Continuity Brexit Waistcoat


Do you think men's clothing emporia up and down the country have been left with lots of waistcoats that will now remain unsold?

Spotted a continuity error on Poldark on Sunday. One scene showed poppies waving in the wind, meaning it could only have been June or early July. The scene then cut to an image of a character pulling an apple from a tree and eating it - which could only mean somewhere between August (the earliest maturing varieties) to October.


Heard Sir Bernard Jenkin on Radio 4 yesterday morning saying, in reference to the Brexit customs issue, that many countries trade across borders quite adequately, an argument that is intellectually bereft when one considers those countries are not currently in the EU, nor have ever been so. The unspoken corollary is that they never had the benefits of frictionless borders. It's like saying some people never inherit anything from their parents and do OK - yes, but those that inherit do much better, like paying off their mortgages a lot earlier.
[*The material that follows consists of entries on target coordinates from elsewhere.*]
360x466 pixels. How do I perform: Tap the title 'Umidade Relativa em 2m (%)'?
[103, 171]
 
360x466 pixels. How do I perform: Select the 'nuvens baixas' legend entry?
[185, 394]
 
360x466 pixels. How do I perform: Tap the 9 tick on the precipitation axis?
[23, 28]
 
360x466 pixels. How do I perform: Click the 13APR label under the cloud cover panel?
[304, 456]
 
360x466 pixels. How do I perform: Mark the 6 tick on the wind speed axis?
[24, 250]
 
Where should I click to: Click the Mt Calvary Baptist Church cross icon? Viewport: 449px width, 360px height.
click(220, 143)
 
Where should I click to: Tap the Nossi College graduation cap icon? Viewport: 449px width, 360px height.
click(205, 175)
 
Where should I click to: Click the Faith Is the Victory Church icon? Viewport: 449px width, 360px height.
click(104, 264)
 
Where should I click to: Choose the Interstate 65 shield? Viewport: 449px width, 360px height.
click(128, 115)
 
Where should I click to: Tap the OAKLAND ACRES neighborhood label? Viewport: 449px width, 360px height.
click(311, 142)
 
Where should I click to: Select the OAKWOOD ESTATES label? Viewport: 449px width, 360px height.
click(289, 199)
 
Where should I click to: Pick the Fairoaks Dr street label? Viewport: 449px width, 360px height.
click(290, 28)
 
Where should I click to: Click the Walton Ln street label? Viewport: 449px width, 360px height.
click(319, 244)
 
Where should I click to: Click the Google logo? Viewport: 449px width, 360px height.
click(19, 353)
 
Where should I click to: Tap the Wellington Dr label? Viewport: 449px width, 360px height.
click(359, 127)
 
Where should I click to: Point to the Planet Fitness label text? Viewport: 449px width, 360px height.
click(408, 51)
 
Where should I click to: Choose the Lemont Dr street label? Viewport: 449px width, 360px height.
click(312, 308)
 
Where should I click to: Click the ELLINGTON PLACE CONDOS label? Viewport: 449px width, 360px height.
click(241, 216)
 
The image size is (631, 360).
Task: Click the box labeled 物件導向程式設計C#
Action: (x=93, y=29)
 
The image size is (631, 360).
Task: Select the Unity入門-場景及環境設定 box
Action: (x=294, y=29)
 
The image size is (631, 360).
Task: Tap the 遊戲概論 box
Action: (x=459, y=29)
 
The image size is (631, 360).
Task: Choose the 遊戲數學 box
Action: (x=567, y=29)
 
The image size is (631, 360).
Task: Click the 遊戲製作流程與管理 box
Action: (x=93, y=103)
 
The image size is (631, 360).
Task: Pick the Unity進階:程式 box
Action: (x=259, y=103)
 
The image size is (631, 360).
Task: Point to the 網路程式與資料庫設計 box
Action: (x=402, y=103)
Here's an interesting thought - if Scotland seceded from the UK and remained in the EU there would have to be border controls and customs checks. Would that impede and add cost to trade between England and Scotland? Of course it would. If Scotland seceded from the UK but didn't stay in the EU, would England and Scotland initiate a customs union? Almost certainly.

The levels of deceit prominent Brexiteers within government will go to to persuade people that Brexit is a good idea is mind-boggling. They make totally fatuous, not to say fallacious analogies and then generalise them - like Rees-Mogg and his feigned concern for 3rd World farmers. The fact is that the world’s 49 poorest countries can export tariff free to the EU as part of the “anything but arms” initiative, but JRM, for reasons best known to himself, won't tell you that. The only concern JRM has is for making money through speculation. Jenkin was a bloody expenses fiddler too.

We were watching Simon Reeve's programme on TV on Sunday about his travels across Russia, a country that's very rich, but where most of the people are poor. Putin engages in building projects that are totally unnecessary, ensuring the contracts go to his cronies and, of course, he gets a kick-back. I fear Britain is heading the same way under the Brexit Ultras - Brexit will benefit the few, not the many. Speculators and those in government with their hands on the levers of influence and patronage will do very well, thank you - not that this is any change from the current situation. Many go into politics with public service uppermost in their minds, but a number go into it to make money through influence, both during their tenure and after, with lucrative board positions.